Figure 2.

a) NEP2 detected in blood cells by endpoint PCR. NEP2 detected in human peripheral blood mononuclear cells (PBMC) of three NI individuals using qRT-PCR NEP2-specific primers. NEP2-expressing 293T (293) cell lysate was used as a positive control and mock reverse transcription (−) was used as a negative control. b) Immunoprecipitation/Western blot hybridization (IP-Western) of NEP2-β and NEP2-γ. Western blot hybridization of NEP2-β, NEP2-γ, and GFP transfected 293T cell lysates (rows 1–3) and NEP2-β, NEP2-γ, and GFP transfected 293T cell lysates (rows 4–6) immunoprecipitated with NEP2-specific antibody (AF2340).
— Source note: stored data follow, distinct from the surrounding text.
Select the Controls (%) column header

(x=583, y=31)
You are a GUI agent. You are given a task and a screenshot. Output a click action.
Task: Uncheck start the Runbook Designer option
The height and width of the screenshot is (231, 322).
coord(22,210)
NEP2-β and NEP2-γ were both detected in the cell lysate (rows 1–2) and were both present at higher levels following immunoprecipitation (rows 4–5).
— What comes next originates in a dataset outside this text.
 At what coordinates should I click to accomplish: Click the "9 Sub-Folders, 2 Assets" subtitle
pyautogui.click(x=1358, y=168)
c) Recombinant human NEP2 (rhNEP2) immunoprecipitation activity assay. rhNEP2 shows no remaining activity following AF2340 immunoprecipitation validating the specificity of the AF2340 antibody to NEP2. Samples were run in triplicate (n=3). **p<0.01. d) Recombinant human NEP (rhNEP) immunoprecipitation activity assay. rhNEP remains fully active following AF2340 and SN5c immunoprecipitation indicating that there is no cross reactivity of rhNEP to NEP2-specific and GFP-specific antibodies. Samples were run in triplicate (n=3).